— RECORDS TO PROCESS —
__________________________________________________
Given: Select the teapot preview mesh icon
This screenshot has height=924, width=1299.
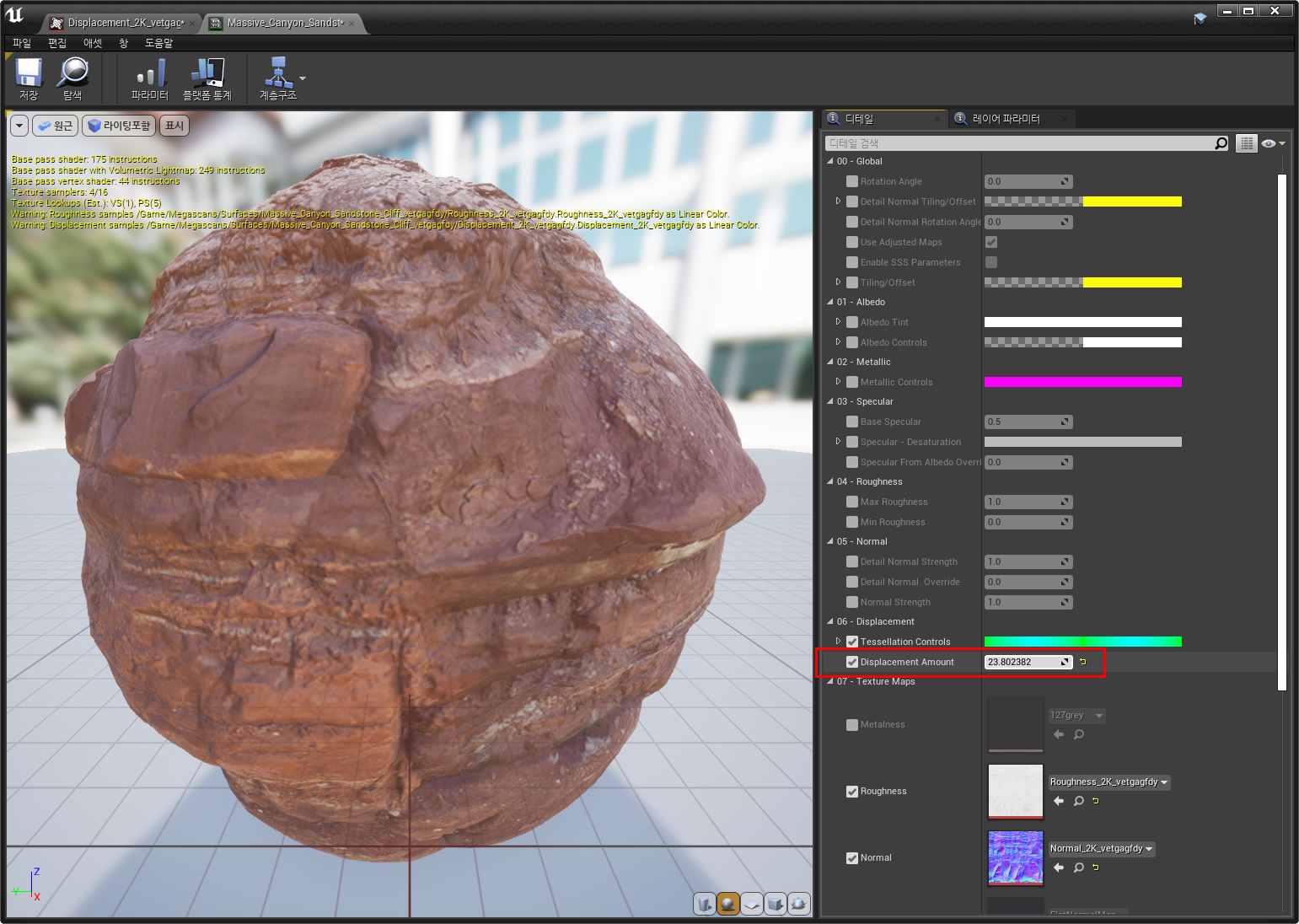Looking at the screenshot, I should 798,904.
__________________________________________________
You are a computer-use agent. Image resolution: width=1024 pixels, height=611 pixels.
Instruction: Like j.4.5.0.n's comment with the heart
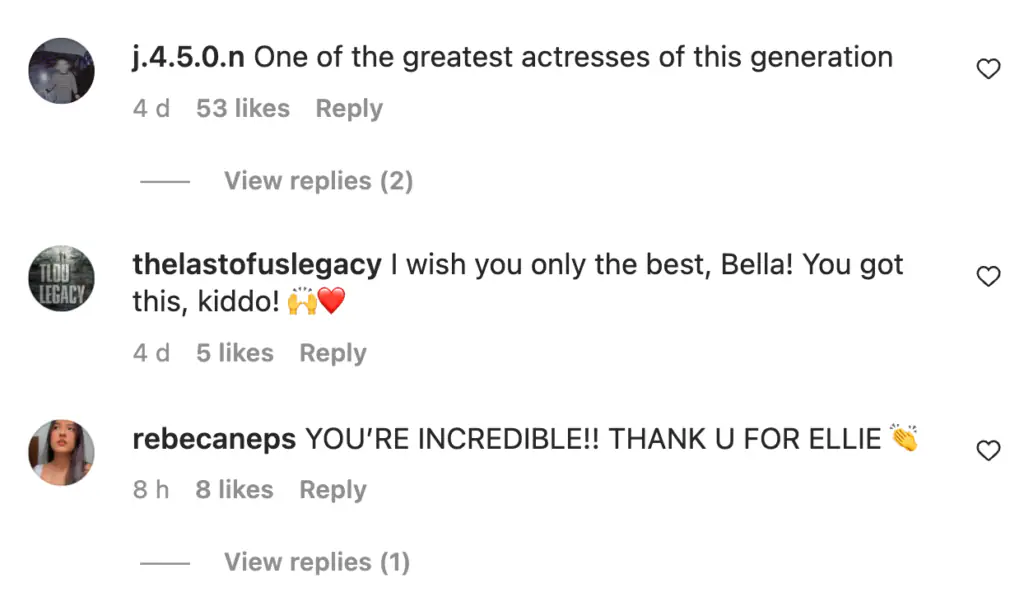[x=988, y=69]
__________________________________________________
— TASK REQUIREMENTS —
How many lines in the listing above contain the string "height"? Reply with the number alone.

— SOLUTION —
2